The Safety Tool That Became a Jailbreak: GCD's Hidden Attack Surface

Grammar-constrained decoding, used to enforce code validity, suppresses LLM refusal tokens and enables a 30+ point jailbreak success rate lift.

Grammar-constrained decoding was adopted to make LLM-generated code more trustworthy. It turns out the same mechanism that enforces syntactic correctness also suppresses the refusal behavior that alignment training installed, making it one of the more reliable jailbreak vectors found in production tooling.

The mechanism is not subtle once you see it. When GCD is active, it forces the model's next-token distribution to assign zero probability to any token that would violate the grammar constraint. Safety refusals in code-generation contexts are typically expressed in natural language, and natural language tokens are structurally incompatible with a strict code grammar. The constraint doesn't argue with alignment. It simply makes refusal tokens unreachable. CodeSpear, the attack built on this insight, requires no adversarial prompt injection, no fine-tuning of the target model, and no special access. Applying a benign code grammar constraint is sufficient.

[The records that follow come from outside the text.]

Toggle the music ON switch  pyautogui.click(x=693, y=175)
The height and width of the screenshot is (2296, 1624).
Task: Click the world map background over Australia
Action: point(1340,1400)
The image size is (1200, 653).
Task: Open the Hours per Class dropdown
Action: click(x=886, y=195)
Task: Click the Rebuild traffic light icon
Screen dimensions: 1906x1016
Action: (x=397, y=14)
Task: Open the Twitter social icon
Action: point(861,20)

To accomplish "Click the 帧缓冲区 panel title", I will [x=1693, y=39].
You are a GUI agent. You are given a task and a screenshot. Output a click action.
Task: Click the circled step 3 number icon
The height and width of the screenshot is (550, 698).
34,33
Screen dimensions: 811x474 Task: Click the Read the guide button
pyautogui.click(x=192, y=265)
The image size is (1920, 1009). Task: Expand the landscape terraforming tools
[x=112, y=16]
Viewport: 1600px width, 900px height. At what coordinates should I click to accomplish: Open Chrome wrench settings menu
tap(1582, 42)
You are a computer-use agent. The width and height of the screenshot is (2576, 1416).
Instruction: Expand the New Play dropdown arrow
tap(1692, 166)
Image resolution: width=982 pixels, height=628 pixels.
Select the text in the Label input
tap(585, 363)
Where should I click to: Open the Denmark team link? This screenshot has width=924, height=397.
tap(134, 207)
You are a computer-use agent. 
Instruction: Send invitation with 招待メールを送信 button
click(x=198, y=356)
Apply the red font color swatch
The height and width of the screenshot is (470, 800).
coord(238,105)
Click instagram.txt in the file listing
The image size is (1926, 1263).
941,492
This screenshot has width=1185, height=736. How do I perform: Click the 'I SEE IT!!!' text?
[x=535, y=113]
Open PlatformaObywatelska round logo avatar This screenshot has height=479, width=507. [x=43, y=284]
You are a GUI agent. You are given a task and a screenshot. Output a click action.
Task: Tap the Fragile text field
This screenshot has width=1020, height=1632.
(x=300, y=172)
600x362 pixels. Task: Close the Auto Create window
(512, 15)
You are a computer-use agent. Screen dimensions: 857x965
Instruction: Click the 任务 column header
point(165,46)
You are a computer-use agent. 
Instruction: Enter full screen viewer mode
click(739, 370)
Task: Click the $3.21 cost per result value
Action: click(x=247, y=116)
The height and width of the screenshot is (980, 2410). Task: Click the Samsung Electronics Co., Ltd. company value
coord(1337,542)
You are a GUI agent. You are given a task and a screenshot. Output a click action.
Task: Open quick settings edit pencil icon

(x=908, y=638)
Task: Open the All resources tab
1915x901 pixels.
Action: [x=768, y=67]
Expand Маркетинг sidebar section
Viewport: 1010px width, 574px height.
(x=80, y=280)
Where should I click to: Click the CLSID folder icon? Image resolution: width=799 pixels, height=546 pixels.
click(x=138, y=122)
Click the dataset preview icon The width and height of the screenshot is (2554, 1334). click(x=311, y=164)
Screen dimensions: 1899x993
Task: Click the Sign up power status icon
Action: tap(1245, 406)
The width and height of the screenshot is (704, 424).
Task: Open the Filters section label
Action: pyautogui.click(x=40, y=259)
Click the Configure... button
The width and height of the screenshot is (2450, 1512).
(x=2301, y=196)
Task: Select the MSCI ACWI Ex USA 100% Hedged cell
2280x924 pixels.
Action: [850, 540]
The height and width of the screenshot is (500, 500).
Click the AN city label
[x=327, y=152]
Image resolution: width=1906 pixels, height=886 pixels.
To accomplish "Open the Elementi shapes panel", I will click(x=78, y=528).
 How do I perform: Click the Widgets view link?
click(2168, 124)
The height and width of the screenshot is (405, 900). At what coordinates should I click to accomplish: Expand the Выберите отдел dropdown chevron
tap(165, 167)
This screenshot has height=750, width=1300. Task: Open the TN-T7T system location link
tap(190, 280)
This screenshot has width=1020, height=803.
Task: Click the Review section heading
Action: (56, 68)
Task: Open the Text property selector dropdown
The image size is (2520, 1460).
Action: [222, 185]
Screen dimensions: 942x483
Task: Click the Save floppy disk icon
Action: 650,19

The defense, CodeShield, works by teaching the model to produce honeypot code under GCD: output that is syntactically valid, structurally diverse across grammar variations, and semantically inert. The malicious request goes unimplemented. Because the honeypot code varies structurally, an attacker cannot simply tighten the grammar to suppress it. When natural language output is available, the model still issues a conventional refusal. CodeShield preserves both modes without sacrificing benign utility.

Across 10 LLMs and 4 benchmarks, CodeSpear lifts attack success rate by more than 30 percentage points on average over representative jailbreak baselines. That is not a marginal improvement over prior methods. CodeShield recovers safety under CodeSpear while keeping benign code generation intact. For security engineers and ML platform teams deploying structured output pipelines, the takeaway is direct: any grammar-constrained code generation endpoint is a potential attack surface, and existing alignment is not sufficient protection.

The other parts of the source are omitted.